● **EXCERPT PROVIDED**
Friday, November 17, 2006

Betsy

Twenty years ago Saturday, Betsy Huntington died. She accompanied me from Boston to New Mexico, where we made a home,and where I still live. She was the first person I knew to use the word "querencia", and she is the single biggest influence on who I am today.



I am not sure how much I can add to the many words I have written about her. The book Querencia-- here, -- is her memorial, as is the kind of life I live.



The summer after her death, Tom McIntyre wrote a memorial essay in Gray's Sporting Journal. I can't improve on it.

"As much as she wanted to - and as fiercely as she tried - Betsy couldn't be here this summer.

"You know Betsy Huntington. If you've ever read Steve Bodio, you know her. For nearly a decade she and Steve were friends, partners, accomplices, secret sharers. On the Plains of St. Augustin they kept a blue adobe house that was home to them, as well as itinerant friends, hawks, bird dogs, gazehounds, pigeons, insect collections, books, shotguns, rifles, fishing tackle, riding tack, typewriters, a bulletin board posted with crazed memos, a telephone for making and receiving of midnight calls, the echoes of sporting-writing-living conversations that were never conducted at a level below a howl, wreaths of dried chilis, a Cape buffalo skull...in short, the bare necessities of life. Whenever you read Steve, those words are a direct result of Betsy's life with him, and his with her.

"If you want "facts" about Betsy, she came from a family of soldiers, divines and farmers. Born in China to an Episcopal bishop, she and her family were forced to flee the country ahead of the invading Japanese. She was schooled in the Northeast, traveled through Europe like the women who both intimidated and allured Hemingway, lost no small amount of money without ever feeling the least bitterness or rancor, became a journalist, then a breeder of rare margay cats, then met Steve and lived, as a matter of fact, happily after.

"Those are the facts. But you already know Betsy.

"In the late fall of last year, when there was snow to push elk out of the high country, and after her hard fight, Betsy Huntington died, in sleep. She was buried in the East with a thick coyote pelt to keep her warm, and Steve carried a lock of her hair back to the New Mexico she loved. And now because of all she meant to so many people, it is time to say goodbye to her here and to tell her how much she will be missed this summer, and after. She enjoyed summer, as she enjoyed all the seasons, and no doubt she would have liked this one, too, very much."

Annie Davidson, frequent commentor here and old friend, introduced us. She adds:

"I liked being with Betsy. She had been on great adventures but
somehow managed to make everyday, boring, mundane stuff feel like
adventures too. She saw potential, expanse, and details everywhere.

● **EXCERPTED RECORDS**
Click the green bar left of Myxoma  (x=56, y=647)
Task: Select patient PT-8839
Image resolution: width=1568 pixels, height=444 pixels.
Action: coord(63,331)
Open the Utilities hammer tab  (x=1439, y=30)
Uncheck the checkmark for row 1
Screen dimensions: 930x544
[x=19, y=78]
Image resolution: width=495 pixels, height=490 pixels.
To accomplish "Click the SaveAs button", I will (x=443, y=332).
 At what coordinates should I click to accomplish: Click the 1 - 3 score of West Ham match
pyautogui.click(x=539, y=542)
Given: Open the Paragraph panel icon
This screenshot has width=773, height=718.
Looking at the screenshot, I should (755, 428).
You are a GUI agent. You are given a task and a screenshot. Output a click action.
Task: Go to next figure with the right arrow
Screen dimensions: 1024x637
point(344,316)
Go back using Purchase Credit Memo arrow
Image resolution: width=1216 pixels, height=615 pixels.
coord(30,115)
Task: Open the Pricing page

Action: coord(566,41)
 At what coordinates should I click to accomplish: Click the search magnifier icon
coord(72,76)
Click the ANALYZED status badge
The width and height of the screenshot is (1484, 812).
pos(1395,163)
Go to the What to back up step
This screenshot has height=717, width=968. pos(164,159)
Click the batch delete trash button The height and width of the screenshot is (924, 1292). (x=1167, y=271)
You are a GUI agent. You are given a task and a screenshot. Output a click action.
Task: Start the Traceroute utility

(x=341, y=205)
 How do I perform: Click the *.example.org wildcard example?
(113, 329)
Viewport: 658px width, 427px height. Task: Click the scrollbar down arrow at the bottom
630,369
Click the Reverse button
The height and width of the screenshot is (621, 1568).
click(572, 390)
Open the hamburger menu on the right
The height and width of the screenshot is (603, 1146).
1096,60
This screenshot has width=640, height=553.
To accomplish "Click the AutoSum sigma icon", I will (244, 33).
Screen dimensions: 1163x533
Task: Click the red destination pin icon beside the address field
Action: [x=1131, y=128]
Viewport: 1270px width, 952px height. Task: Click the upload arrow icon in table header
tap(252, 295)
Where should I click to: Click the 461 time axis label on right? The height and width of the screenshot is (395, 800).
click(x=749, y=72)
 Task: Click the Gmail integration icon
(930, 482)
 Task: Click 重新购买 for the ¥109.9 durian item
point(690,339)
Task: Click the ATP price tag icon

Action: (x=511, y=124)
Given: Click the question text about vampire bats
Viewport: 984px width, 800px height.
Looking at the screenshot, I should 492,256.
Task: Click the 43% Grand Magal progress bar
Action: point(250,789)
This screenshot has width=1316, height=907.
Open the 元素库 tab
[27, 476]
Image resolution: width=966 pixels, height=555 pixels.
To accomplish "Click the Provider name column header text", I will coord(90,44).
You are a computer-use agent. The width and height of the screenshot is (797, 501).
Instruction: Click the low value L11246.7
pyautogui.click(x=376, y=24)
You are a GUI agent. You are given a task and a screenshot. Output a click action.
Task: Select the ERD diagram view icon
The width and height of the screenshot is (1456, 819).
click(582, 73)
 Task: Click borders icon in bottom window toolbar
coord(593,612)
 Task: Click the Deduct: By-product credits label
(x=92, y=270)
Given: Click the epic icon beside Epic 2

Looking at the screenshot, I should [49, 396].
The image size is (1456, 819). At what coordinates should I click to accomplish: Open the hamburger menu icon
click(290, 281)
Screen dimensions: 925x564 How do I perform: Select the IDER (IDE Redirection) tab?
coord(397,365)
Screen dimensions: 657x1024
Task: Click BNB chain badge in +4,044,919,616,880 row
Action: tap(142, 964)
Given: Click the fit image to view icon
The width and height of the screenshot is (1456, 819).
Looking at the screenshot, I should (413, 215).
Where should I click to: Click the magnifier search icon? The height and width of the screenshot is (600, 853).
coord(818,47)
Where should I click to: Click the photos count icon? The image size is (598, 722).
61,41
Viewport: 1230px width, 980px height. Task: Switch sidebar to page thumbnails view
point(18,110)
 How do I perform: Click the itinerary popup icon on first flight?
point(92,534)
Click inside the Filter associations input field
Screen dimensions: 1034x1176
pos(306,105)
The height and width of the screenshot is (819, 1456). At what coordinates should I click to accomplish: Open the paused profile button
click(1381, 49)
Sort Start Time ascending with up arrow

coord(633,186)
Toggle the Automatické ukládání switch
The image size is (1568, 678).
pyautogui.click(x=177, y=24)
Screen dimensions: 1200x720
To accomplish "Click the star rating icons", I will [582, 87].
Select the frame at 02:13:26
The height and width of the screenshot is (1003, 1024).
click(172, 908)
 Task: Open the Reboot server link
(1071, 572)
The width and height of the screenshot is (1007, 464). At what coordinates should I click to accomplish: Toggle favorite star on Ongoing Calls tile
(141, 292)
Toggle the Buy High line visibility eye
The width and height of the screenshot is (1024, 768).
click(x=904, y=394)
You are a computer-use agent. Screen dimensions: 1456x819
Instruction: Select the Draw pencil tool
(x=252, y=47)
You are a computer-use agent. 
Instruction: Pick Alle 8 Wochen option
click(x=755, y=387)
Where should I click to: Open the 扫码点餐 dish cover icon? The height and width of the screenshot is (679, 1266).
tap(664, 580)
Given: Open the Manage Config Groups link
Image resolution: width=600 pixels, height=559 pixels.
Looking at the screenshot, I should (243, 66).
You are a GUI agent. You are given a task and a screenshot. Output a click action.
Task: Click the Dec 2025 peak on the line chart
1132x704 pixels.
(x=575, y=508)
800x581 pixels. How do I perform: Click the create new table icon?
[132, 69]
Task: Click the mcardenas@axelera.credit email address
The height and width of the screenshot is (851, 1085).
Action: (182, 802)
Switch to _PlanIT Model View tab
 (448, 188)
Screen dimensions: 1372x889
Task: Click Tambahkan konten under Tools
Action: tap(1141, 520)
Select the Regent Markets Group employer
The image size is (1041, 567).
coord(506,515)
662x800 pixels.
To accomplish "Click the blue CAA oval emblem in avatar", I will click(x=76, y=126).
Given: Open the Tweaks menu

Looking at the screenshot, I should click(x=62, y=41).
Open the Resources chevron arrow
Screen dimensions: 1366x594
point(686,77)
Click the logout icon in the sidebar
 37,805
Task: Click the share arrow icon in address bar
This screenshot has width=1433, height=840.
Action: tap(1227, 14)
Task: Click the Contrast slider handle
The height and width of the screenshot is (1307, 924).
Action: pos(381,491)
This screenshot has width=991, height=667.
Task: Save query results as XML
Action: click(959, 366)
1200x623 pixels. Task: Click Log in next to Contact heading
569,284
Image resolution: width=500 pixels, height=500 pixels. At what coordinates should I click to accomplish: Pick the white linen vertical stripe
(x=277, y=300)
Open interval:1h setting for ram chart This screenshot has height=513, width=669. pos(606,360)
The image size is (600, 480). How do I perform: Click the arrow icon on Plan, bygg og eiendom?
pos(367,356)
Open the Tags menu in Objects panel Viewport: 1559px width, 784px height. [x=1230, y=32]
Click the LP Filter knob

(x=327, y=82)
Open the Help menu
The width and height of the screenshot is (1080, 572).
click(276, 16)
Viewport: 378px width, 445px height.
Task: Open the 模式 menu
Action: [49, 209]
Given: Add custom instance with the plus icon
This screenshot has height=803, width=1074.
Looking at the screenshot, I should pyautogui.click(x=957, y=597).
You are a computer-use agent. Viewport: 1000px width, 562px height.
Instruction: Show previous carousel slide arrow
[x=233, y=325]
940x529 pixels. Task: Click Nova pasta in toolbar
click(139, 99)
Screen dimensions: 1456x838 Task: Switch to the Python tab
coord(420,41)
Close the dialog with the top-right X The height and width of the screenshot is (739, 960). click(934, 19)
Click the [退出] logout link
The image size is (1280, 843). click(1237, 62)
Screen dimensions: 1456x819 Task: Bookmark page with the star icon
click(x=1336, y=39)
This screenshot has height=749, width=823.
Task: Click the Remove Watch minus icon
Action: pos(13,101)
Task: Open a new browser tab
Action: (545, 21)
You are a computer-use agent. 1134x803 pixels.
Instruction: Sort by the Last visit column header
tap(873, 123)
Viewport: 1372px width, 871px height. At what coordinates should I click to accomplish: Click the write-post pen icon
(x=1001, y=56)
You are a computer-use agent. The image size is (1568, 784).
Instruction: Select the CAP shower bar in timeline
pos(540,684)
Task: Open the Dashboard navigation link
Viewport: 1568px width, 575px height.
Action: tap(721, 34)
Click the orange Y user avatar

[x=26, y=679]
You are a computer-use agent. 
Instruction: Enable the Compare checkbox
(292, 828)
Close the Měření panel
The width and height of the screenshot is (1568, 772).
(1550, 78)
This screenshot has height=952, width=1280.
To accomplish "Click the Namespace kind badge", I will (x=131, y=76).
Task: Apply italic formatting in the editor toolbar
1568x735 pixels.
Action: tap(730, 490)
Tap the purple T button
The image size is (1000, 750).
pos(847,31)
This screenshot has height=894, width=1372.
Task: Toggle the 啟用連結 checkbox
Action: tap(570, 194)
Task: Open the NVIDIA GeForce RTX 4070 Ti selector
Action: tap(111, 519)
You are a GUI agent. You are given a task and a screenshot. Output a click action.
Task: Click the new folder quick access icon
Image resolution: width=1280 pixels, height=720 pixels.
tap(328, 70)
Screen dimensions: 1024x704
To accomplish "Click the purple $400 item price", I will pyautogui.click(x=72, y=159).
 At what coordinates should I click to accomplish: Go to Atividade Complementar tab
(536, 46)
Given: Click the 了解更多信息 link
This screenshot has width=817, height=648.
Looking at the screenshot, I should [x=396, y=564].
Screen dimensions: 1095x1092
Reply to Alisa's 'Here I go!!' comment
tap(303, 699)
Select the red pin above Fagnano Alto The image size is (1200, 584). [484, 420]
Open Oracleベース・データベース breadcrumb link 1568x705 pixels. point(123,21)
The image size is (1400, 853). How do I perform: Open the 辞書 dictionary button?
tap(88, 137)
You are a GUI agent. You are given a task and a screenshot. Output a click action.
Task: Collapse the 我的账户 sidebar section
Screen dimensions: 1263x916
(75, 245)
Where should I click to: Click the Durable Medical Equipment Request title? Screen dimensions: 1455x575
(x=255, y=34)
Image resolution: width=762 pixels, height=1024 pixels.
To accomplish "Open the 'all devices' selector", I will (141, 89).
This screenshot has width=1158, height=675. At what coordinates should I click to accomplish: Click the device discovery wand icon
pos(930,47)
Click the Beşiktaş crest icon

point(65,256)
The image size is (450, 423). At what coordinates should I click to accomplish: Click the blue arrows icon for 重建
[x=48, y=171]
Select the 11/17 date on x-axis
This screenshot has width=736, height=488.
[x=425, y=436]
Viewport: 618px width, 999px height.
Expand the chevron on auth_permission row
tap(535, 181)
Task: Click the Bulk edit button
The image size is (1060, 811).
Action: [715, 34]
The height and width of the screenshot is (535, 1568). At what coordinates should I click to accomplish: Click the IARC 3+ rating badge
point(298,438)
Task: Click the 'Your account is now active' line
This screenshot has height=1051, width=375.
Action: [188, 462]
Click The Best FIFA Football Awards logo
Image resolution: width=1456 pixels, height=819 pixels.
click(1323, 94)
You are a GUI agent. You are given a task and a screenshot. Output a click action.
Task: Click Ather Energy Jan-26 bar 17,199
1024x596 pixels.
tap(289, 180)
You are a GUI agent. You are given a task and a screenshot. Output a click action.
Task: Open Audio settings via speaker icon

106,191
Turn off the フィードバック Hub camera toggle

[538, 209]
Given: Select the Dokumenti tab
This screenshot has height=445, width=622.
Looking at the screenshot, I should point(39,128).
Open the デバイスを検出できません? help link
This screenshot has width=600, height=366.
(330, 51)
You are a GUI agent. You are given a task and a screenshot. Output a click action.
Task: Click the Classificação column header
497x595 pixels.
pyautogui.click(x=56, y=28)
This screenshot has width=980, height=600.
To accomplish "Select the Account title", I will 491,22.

● **LIST OF TASKS**
**1)** In the memorial post about Betsy Huntington, reproduce the passage between "I am not sure" and "life I live.", inclusive.
**2)** List the kinds of live animals that the memorial post about Betsy Huntington says were kept at the blue adobe house.
**3)** Continue the memorial post about Betsy Huntington from where it stops.
None of the material is needed for what follows.

● **ANSWERS IN ORDER**
**1)**
I am not sure how much I can add to the many words I have written about her. The book Querencia-- here, -- is her memorial, as is the kind of life I live.

**2)**
- Hawks
- Bird dogs
- Gazehounds
- Pigeons

**3)**
And she liked me.

"When I wanted a maroon cableknit sweater, we'd walk in the store, and
there it was. On sale. Ditto, when I said I needed a wingback chair
to make my life complete--she'd seen an ad, and we went and got it,
and it was perfect.

"In my mind she is tall, taller than me, but in inches she was much
smaller. We couldn't trade clothes. I wanted so much to look like
she did in her French whore dress, but just looked silly.

"Before they were illegal, Betsy had (nearly unheard of) breeding pairs
of margays. I met her when one mother refused to allow her baby to
nurse, so it needed to be bottle raised. She impressed me by how
keenly she intimately knew and understood each animal. I realized
that 'I need to know everything' approach reflected very much who
Betsy was. She lived in her interests, and she was interested in
everything.



"I never actually met her bobcat, who allegedly socked anybody new just
once in the face. But I don't like to get socked. And Betsy didn't
insist, and she still liked me.



"I liked her approach to life, of 'Let's try it' 'Want to go?' 'Might
be interesting', and I still try to emulate that.

"Maybe I was an interest. Becoming friends stretched me. And
comforted at times I needed it. I still miss her."



Sleep, Bets. We remember you well.

9 comments:

Anonymous said...

Thank you Betsy...for helping to shape a man I respect and adore.

Anonymous said...

Sadly, I was never priviledged to meet Betsy.
When I first knew Steve, through "steam " correspondence way back then , we never met .

However, I felt as if I knew them both so well, from Steve's writings and stories.

When I finally met Steve,first in Bozeman , and later in our beloved Magdelena, Betsy seemed so close by, and will never be forgotten , and her influence still endures.

Magically, Steve found another Soulmate in Libby , and her son , Jackson , and his wife,so yet another era opens.

Never forgotten , but life's unending , and enduring stream of Love flows on, and we must never forget that too.

JohhnyUK

Larissa said...

what a beautiful tribute, as was Querencia....

Mary Strachan Scriver said...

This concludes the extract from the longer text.